Kicking off in pre-Partition India, Nawazuddin Siddiqui starrer Manto traces the most important years in the celebrated author's career as he fought obscenity charges issued against his works while grappling with the sense of isolation that was brought on by the Partition.
Art director Rita Ghosh tells us that recreating post-Independence Lahore for the Nandita Das-directed venture in Gujarat was a mammoth task, after their plan for shooting in Pakistan hit a roadblock.
“We were to shoot most of these sequences in Lahore. However, after the Uri attacks, we had to cancel our reccee," says Ghosh, who then conducted extensive reccees across Ludhiana, Chandigarh and Gujarat for the period drama.

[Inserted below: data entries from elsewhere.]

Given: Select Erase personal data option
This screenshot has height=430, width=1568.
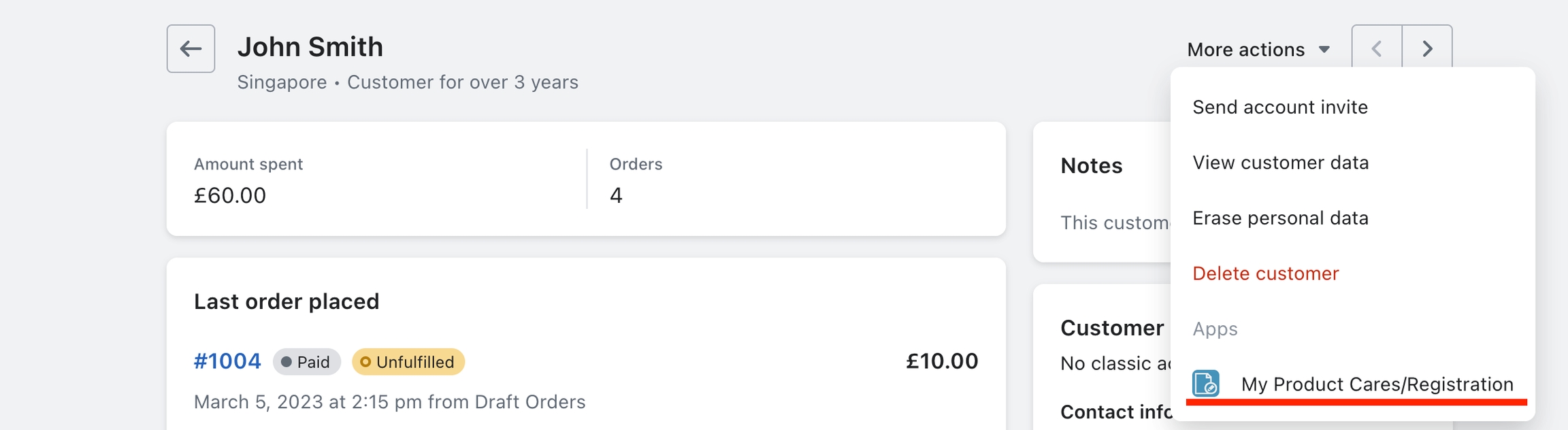Looking at the screenshot, I should coord(1280,218).
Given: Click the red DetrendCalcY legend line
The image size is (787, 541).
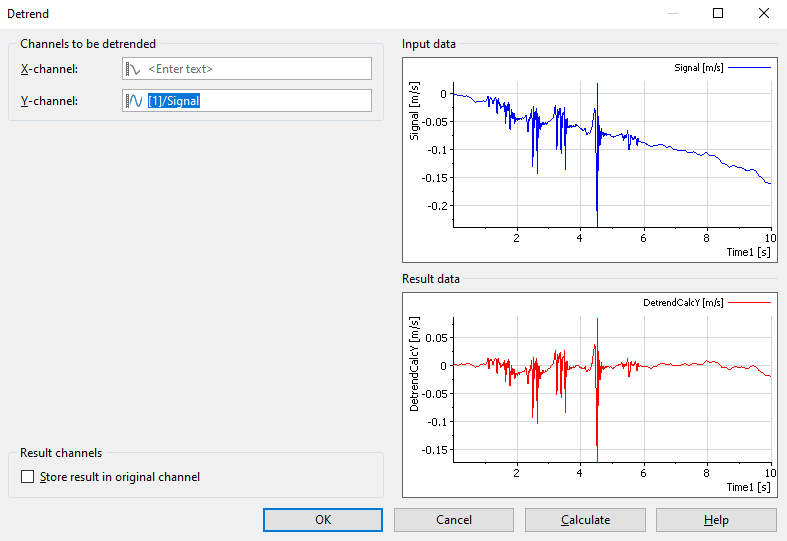Looking at the screenshot, I should (x=750, y=302).
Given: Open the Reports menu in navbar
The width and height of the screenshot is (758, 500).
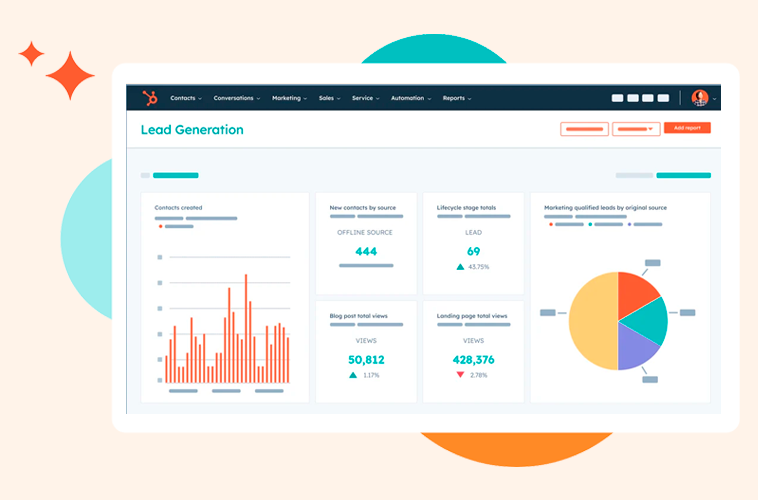Looking at the screenshot, I should [456, 98].
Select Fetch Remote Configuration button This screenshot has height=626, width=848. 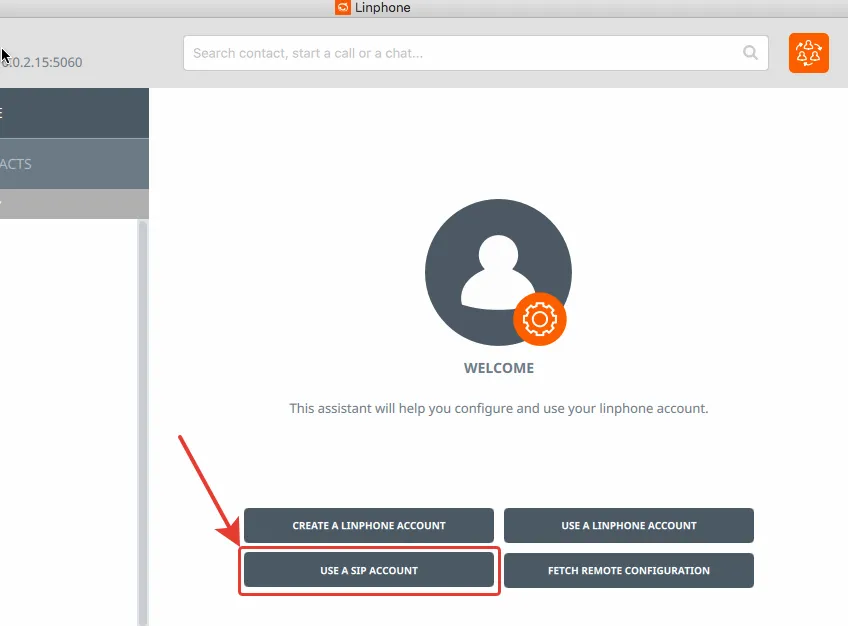[628, 570]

"We wanted to get the bylanes of Lahore right, so we started looking for areas that are architecturally similar to Pakistan of the 1940s.
There were a few streets in Ahmedabad that didn't have modern elements and hence, could pass off as Lahore." Besides Manto's daughters Nighat, Nuzhat and Nusrat, Ghosh also relied on art directors based in the neighbouring country to reimagine the era. "We had a steady supply of pictures from Lahore, so even the curios in his home, and the utensils used in the film have been replicated."
Her biggest challenge was to create a ship for the sequence where Manto is seen bidding adieu to Mumbai and heading to Pakistan.
"Building a ship would have been an expensive affair. We eventually found a container yard near Ahmedabad and built a ship on top of a container," says Ghosh, adding that Das's "clarity and discipline" made the task much easier.